- [Information shown]
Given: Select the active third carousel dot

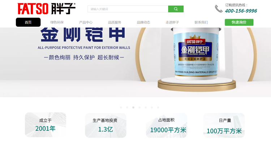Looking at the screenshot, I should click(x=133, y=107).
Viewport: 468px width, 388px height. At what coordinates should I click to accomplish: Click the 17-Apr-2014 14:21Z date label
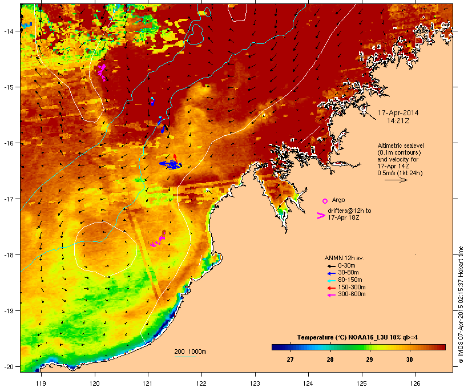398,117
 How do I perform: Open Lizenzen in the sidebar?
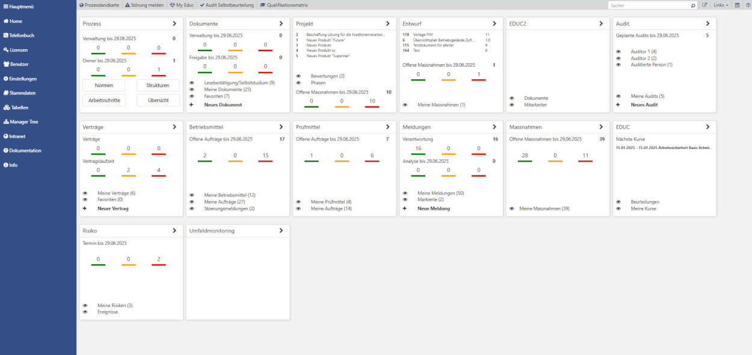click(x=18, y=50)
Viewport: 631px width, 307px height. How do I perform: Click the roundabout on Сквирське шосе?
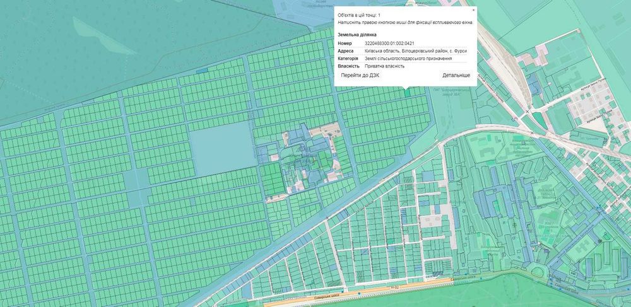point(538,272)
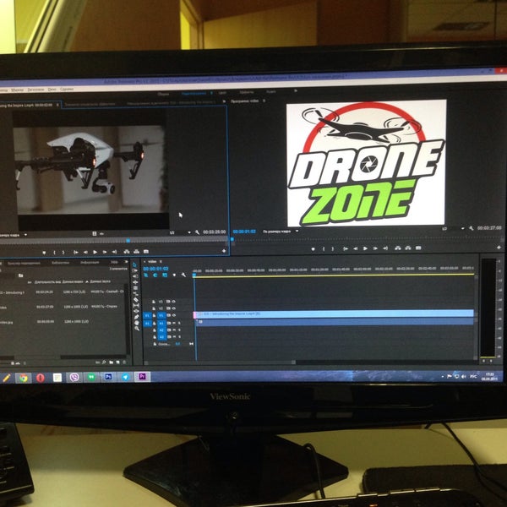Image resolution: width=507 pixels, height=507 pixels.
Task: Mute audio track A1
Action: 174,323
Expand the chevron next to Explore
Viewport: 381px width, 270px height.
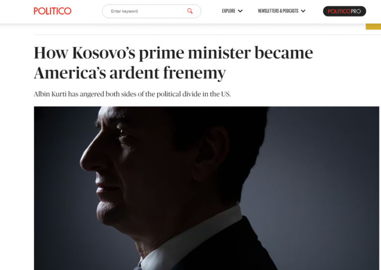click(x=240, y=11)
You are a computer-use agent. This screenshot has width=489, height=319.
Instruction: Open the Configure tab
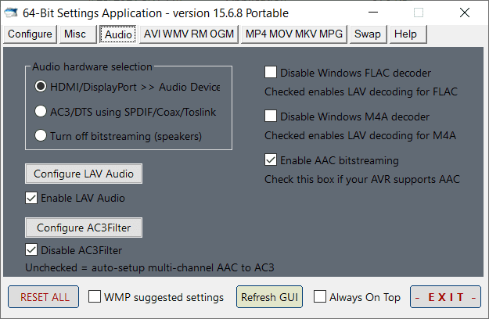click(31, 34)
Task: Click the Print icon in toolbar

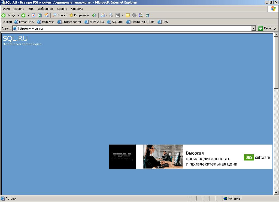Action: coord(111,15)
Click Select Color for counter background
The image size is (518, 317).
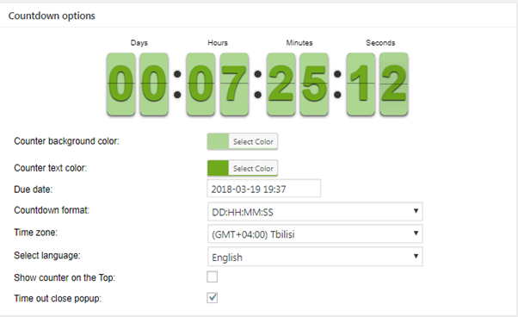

- [Work to be completed]
Every entry must be retyped exactly, with the pictures removed.

- [Task answer]
Given: Select the active third carousel dot

Looking at the screenshot, I should click(x=133, y=107).
Viewport: 468px width, 388px height. At what coordinates should I click to accomplish: Click the 17-Apr-2014 14:21Z date label
398,117
 How do I perform: Open Lizenzen in the sidebar?
click(x=18, y=50)
Viewport: 631px width, 307px height. How do I perform: Click the roundabout on Сквирське шосе?
point(538,272)
Image resolution: width=507 pixels, height=507 pixels.
Task: Mute audio track A1
Action: 174,323
Expand the chevron next to Explore
Viewport: 381px width, 270px height.
click(x=240, y=11)
You are a computer-use agent. This screenshot has width=489, height=319.
Instruction: Open the Configure tab
click(31, 34)
Task: Click the Print icon in toolbar

Action: coord(111,15)
Click Select Color for counter background
The image size is (518, 317).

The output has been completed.